Ostatni dzień z życia inwestora odtworzyło warszawskie Centralne Biuro Śledcze. Wiadomo, że mordercy - gangsterzy zatrudnieni przez Janusza G., ps. Graf - namierzyli Głowalę, gdy po powrocie ze Śląska odwiedził w Warszawie handlarza dziełami sztuki.

Mordercy - Artur L. i Robert R. - podstępem wciągnęli go do samochodu i wywieźli pod Konstancin. Mieli wydobyć od ofiary wszystkie informacje i dokumenty o ciemnych interesach Lazarowicza. Wymuszali je na Głowali torturami. Gdy zorientowali się, że wyznał wszystko, dobili go mieczem samurajskim.

Sam Lazarowicz zapadł się pod ziemię. Lada dzień ma za nim zostać wydany międzynarodowy list gończy.

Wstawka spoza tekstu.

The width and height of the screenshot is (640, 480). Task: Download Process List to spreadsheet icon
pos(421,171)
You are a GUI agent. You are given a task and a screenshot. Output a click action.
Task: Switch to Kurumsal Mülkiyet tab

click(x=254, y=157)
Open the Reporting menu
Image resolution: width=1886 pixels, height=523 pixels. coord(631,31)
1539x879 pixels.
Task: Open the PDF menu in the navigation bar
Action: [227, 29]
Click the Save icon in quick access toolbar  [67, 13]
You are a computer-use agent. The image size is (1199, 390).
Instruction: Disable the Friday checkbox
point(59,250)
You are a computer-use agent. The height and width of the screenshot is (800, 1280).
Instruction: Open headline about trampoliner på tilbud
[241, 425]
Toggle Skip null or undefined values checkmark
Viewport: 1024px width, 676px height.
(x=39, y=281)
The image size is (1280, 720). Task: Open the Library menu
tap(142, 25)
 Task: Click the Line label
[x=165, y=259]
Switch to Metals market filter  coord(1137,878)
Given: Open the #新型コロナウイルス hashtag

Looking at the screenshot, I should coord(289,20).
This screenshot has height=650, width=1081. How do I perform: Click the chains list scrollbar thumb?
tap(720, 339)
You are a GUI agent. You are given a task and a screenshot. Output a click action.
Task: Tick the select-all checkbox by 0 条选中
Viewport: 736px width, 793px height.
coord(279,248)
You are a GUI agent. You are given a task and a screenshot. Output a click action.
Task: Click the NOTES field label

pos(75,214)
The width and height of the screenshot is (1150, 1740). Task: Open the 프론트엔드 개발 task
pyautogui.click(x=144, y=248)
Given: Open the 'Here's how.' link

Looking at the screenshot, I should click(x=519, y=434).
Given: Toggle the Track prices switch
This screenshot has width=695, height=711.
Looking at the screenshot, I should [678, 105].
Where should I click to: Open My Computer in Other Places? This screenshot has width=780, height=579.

Jak ustalił "Wprost", gangsterom pomagał emerytowany oficer wojska polskiego - major Jerzy K. z sekcji strzeleckiej CWKS Legia. Oficer miał załatwić mordercom pozwolenie na broń. Legalnie używał jej m.in. Robert R., mimo że co najmniej od ośmiu lat przewijał się w policyjnych kartotekach.